**REQUIRED WORK:**
Each line below that contains the word "Given" must be copied.

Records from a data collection
= Beginning of Section =
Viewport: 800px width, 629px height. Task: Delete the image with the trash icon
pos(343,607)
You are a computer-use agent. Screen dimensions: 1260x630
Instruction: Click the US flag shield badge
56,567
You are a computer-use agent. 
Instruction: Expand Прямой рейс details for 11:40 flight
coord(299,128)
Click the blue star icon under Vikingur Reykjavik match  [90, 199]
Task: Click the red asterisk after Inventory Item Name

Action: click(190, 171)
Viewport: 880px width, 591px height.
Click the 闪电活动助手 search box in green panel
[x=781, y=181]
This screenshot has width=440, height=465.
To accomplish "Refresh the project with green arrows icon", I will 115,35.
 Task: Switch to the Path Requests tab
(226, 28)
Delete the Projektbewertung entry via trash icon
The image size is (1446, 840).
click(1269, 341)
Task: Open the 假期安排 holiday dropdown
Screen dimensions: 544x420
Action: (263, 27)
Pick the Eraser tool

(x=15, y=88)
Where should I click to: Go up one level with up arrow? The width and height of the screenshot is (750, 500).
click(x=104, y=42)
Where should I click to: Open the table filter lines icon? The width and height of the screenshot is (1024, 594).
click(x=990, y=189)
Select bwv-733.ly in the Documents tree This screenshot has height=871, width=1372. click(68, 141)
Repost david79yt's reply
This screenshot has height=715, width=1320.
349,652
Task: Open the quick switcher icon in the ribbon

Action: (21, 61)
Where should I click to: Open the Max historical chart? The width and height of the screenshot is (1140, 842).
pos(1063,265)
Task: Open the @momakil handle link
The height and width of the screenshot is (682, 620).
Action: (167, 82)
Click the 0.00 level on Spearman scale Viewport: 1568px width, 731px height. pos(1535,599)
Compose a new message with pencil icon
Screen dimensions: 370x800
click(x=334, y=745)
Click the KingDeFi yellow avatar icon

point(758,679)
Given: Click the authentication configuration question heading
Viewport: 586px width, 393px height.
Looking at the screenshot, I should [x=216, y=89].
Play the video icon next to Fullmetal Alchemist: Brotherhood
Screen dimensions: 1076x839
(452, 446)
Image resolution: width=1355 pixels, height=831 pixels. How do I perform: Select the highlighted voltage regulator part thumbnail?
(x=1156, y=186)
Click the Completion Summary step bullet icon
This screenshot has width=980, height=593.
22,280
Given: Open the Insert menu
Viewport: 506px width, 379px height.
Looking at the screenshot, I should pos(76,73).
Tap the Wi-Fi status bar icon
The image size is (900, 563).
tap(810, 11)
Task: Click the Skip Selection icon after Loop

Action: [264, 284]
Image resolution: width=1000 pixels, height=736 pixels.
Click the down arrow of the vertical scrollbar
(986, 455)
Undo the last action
= End of Section =
**EXERCISE RESULT:**
Given: Click the authentication configuration question heading
Given: Open the Insert menu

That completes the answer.